* _REQUIRED WORK_
The answer must be an exact reproduction of all the entries.

»»

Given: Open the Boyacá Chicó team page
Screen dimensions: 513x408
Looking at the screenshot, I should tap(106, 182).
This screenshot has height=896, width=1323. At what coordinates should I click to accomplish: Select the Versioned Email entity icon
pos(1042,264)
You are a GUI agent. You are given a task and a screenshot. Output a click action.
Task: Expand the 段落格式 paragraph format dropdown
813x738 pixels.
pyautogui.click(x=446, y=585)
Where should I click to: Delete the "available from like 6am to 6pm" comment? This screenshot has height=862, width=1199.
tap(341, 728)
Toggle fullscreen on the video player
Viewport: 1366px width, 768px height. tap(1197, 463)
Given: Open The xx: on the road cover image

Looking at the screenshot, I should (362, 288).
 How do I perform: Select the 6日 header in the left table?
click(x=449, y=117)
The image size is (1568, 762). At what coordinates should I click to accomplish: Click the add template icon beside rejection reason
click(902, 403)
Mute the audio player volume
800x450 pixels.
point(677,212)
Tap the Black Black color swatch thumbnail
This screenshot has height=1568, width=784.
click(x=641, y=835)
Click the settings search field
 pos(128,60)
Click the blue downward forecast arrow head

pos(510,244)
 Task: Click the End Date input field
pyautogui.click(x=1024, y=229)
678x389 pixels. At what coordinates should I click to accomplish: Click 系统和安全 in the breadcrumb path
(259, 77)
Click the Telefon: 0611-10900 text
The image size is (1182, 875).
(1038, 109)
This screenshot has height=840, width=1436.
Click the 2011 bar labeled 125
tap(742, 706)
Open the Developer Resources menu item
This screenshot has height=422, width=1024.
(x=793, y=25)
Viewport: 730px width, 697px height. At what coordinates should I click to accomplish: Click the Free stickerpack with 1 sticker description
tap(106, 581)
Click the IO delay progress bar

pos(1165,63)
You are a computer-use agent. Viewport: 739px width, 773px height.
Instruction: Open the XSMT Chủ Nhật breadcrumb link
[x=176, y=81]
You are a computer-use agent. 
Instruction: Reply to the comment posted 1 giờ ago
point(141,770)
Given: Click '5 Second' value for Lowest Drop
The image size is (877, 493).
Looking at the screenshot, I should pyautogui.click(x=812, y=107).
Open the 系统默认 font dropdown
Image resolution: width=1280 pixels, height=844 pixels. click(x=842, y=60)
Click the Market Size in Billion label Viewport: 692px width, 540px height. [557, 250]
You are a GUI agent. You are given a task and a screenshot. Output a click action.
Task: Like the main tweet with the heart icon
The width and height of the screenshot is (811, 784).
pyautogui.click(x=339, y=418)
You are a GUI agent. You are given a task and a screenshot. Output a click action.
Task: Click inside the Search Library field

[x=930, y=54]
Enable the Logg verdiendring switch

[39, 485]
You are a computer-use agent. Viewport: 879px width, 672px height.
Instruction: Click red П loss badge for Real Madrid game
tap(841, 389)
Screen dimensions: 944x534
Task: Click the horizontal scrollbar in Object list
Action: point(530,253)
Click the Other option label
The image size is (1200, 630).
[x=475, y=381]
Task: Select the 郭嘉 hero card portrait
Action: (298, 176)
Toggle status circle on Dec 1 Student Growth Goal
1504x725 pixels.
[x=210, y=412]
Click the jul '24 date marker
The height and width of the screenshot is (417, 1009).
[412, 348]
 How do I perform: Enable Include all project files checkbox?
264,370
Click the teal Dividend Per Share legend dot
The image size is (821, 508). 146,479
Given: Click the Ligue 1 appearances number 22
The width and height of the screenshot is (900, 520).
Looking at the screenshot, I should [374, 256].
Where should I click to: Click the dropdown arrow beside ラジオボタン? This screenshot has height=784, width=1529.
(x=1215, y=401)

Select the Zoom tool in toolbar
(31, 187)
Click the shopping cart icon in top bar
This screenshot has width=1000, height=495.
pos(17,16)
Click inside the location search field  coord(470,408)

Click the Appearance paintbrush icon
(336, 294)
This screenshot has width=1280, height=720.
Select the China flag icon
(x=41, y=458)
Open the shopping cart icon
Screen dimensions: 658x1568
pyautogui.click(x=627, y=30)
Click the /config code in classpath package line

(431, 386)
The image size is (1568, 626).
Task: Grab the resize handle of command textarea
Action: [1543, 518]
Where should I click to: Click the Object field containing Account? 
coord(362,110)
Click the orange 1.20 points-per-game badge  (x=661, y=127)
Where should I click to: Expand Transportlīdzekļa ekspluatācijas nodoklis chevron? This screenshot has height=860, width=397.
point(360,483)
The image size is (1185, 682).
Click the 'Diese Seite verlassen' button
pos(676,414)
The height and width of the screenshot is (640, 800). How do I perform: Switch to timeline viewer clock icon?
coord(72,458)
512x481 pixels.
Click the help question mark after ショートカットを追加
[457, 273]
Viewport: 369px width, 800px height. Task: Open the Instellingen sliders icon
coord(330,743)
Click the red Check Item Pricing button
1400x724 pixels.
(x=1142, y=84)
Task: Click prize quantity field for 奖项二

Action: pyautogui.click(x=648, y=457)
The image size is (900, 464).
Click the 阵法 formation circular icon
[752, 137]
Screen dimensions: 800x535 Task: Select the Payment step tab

««

* _SOLUTION TO THE EXERCISE_
Given: Open the Boyacá Chicó team page
Screen dimensions: 513x408
Looking at the screenshot, I should tap(106, 182).
This screenshot has height=896, width=1323. At what coordinates should I click to accomplish: Select the Versioned Email entity icon
pos(1042,264)
You are a GUI agent. You are given a task and a screenshot. Output a click action.
Task: Expand the 段落格式 paragraph format dropdown
813x738 pixels.
pyautogui.click(x=446, y=585)
Where should I click to: Delete the "available from like 6am to 6pm" comment? This screenshot has height=862, width=1199.
tap(341, 728)
Toggle fullscreen on the video player
Viewport: 1366px width, 768px height. tap(1197, 463)
Given: Open The xx: on the road cover image

Looking at the screenshot, I should (362, 288).
 How do I perform: Select the 6日 header in the left table?
click(x=449, y=117)
The image size is (1568, 762). At what coordinates should I click to accomplish: Click the add template icon beside rejection reason
click(902, 403)
Mute the audio player volume
800x450 pixels.
point(677,212)
Tap the Black Black color swatch thumbnail
This screenshot has height=1568, width=784.
click(x=641, y=835)
Click the settings search field
 pos(128,60)
Click the blue downward forecast arrow head

pos(510,244)
 Task: Click the End Date input field
pyautogui.click(x=1024, y=229)
678x389 pixels. At what coordinates should I click to accomplish: Click 系统和安全 in the breadcrumb path
(259, 77)
Click the Telefon: 0611-10900 text
The image size is (1182, 875).
(1038, 109)
This screenshot has height=840, width=1436.
Click the 2011 bar labeled 125
tap(742, 706)
Open the Developer Resources menu item
This screenshot has height=422, width=1024.
(x=793, y=25)
Viewport: 730px width, 697px height. At what coordinates should I click to accomplish: Click the Free stickerpack with 1 sticker description
tap(106, 581)
Click the IO delay progress bar

pos(1165,63)
You are a computer-use agent. Viewport: 739px width, 773px height.
Instruction: Open the XSMT Chủ Nhật breadcrumb link
[x=176, y=81]
You are a computer-use agent. 
Instruction: Reply to the comment posted 1 giờ ago
point(141,770)
Given: Click '5 Second' value for Lowest Drop
The image size is (877, 493).
Looking at the screenshot, I should pyautogui.click(x=812, y=107).
Open the 系统默认 font dropdown
Image resolution: width=1280 pixels, height=844 pixels. click(x=842, y=60)
Click the Market Size in Billion label Viewport: 692px width, 540px height. [557, 250]
You are a GUI agent. You are given a task and a screenshot. Output a click action.
Task: Like the main tweet with the heart icon
The width and height of the screenshot is (811, 784).
pyautogui.click(x=339, y=418)
You are a GUI agent. You are given a task and a screenshot. Output a click action.
Task: Click inside the Search Library field

[x=930, y=54]
Enable the Logg verdiendring switch

[39, 485]
You are a computer-use agent. Viewport: 879px width, 672px height.
Instruction: Click red П loss badge for Real Madrid game
tap(841, 389)
Screen dimensions: 944x534
Task: Click the horizontal scrollbar in Object list
Action: point(530,253)
Click the Other option label
The image size is (1200, 630).
[x=475, y=381]
Task: Select the 郭嘉 hero card portrait
Action: (298, 176)
Toggle status circle on Dec 1 Student Growth Goal
1504x725 pixels.
[x=210, y=412]
Click the jul '24 date marker
The height and width of the screenshot is (417, 1009).
[412, 348]
 How do I perform: Enable Include all project files checkbox?
264,370
Click the teal Dividend Per Share legend dot
The image size is (821, 508). 146,479
Given: Click the Ligue 1 appearances number 22
The width and height of the screenshot is (900, 520).
Looking at the screenshot, I should [374, 256].
Where should I click to: Click the dropdown arrow beside ラジオボタン? This screenshot has height=784, width=1529.
(x=1215, y=401)

Select the Zoom tool in toolbar
(31, 187)
Click the shopping cart icon in top bar
This screenshot has width=1000, height=495.
pos(17,16)
Click inside the location search field  coord(470,408)

Click the Appearance paintbrush icon
(336, 294)
This screenshot has width=1280, height=720.
Select the China flag icon
(x=41, y=458)
Open the shopping cart icon
Screen dimensions: 658x1568
pyautogui.click(x=627, y=30)
Click the /config code in classpath package line

(431, 386)
The image size is (1568, 626).
Task: Grab the resize handle of command textarea
Action: [1543, 518]
Where should I click to: Click the Object field containing Account? 
coord(362,110)
Click the orange 1.20 points-per-game badge  (x=661, y=127)
Where should I click to: Expand Transportlīdzekļa ekspluatācijas nodoklis chevron? This screenshot has height=860, width=397.
point(360,483)
The image size is (1185, 682).
Click the 'Diese Seite verlassen' button
pos(676,414)
The height and width of the screenshot is (640, 800). How do I perform: Switch to timeline viewer clock icon?
coord(72,458)
512x481 pixels.
Click the help question mark after ショートカットを追加
[457, 273]
Viewport: 369px width, 800px height. Task: Open the Instellingen sliders icon
coord(330,743)
Click the red Check Item Pricing button
1400x724 pixels.
(x=1142, y=84)
Task: Click prize quantity field for 奖项二

Action: pyautogui.click(x=648, y=457)
The image size is (900, 464).
Click the 阵法 formation circular icon
[752, 137]
Screen dimensions: 800x535 Task: Select the Payment step tab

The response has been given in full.